Rothlisberger is the kind of White athlete I hate. The type that cannot see the hate for him that is all around him from his supposed "team" and continues to give blood sweat and tears to a group that would gladly throw him under a bus. This latest paean to the Steelers, I heard him on the radio the other day pledging his lifetime allegiance to the team, is nauseating. It's a business dumb-ass not a religion, if this million dollar corporation don't want you find one that will. Perhaps he's just faking it for the media which I would prefer to him actually wanting to live and die for that ungrateful bunch.
The relentless hate against Big Ben never abates for long. Tonight on the local news there was a tease before a commercial break about Ben responding to a "former teammate" who said his leadership skills are bad. I didn't stick around to watch; maybe it was Hines Ward, the self-pitying fool who previously lambasted Roethlisberger but was never held to account for it, or some other black former teammate.

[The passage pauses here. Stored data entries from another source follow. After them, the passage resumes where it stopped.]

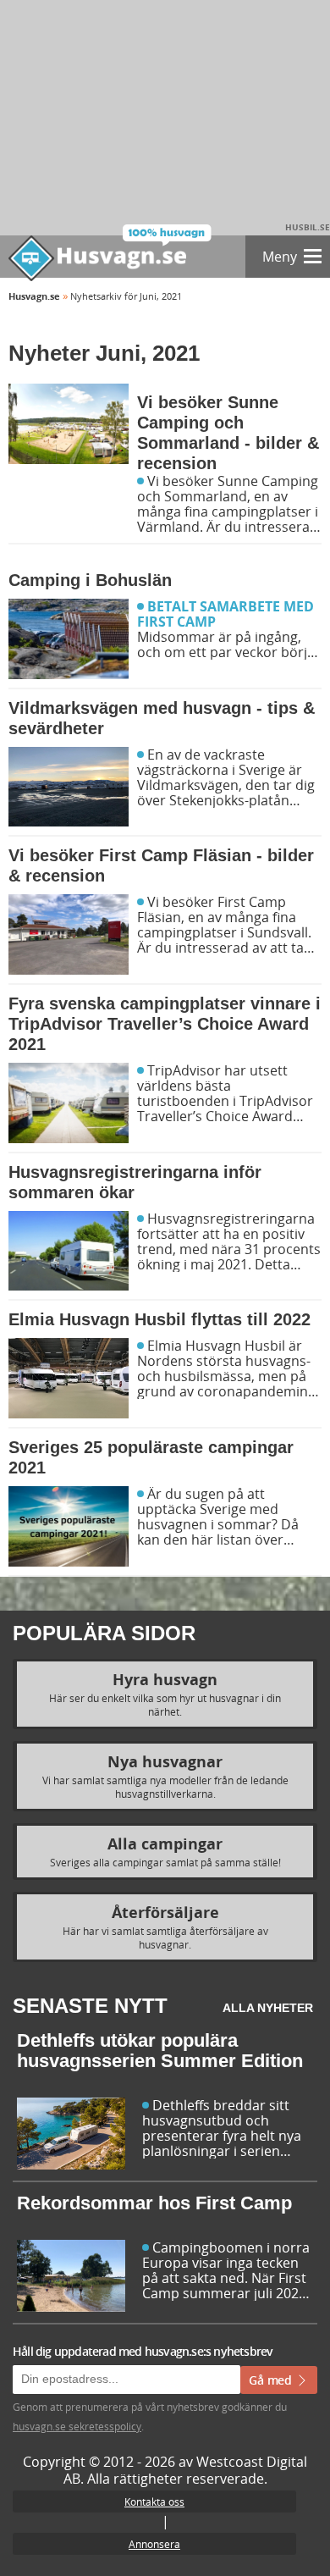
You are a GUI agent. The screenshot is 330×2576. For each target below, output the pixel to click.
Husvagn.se (34, 296)
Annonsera (154, 2544)
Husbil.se (307, 227)
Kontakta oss (154, 2501)
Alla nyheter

I noticed through a search that some DWF site was criticizing Stephen A. Smiff because he said Ben "isn't a bad guy," after Smiff said the other day something to the effect that women sometimes bring about violence against them by their husbands and boyfriends. To say what Smiff did is of course is taboo in feminazi Amerika, and of course Smiff didn't pay the price that a White broadcaster would who said the same thing. The "logic" of Smiff's critic was how dare he say something positive about Ben following his faux pas of the other day after the incident in a Georgia bar a few years ago in which a drunk slut wearing a "down to f..." button claimed Ben raped her. No charges were ever filed, but Roethlisberger still was handed a four-game suspension by Roger Goodell for a non-existent transgression. In other words, Ben in the popular DWF culture is still guilty of rape even though no rape occurred.
Then in yesterday's local rag, there was an article by Michael Powell of The New York Times on Ray Rice's suspension, titled "Rice Benefits from Strange Scale of Justice." Seemed like a reasonable article from the headline -- until I began to read it. After Rice was criticized, Powell wrote: "Here comes commissioner Roger Goodell. The tousle-haired commissioner is a football lifer, having spent his career inside the NFL, which is another way of saying he knows psychotic behavior. He has dealt with large men and their brandished pistols, their assault rifles, their beat-downs, their accidental shootings and their many and varied misbehaviors. A few years ago, he had to deal with Ben Roethlisberger, the star quarterback and toast of the Steelers, who was accused of
but ultimately not charged with what sounded a bit like rape in a bar in Milledgeville, Ga. Goodell suspended him for four games."
So instead of naming some of the endless array of black NFL players who
have been charged with serious crimes, Powell named only one player to compare to Rice -- Roethlisberger, who was never charged with a crime and yet was still suspended in grand Orwellian style.
Oh, and below Powell's article was an update article on the Steelers, which dealt almost exclusively with Roethlisberger, who has carried the team on his broad shoulders for the past half dozen years, or the entire time black supremacist Mike Tomlin has been coaching the team. And so it goes. . . day after day, year after year, in anti-White Amerika.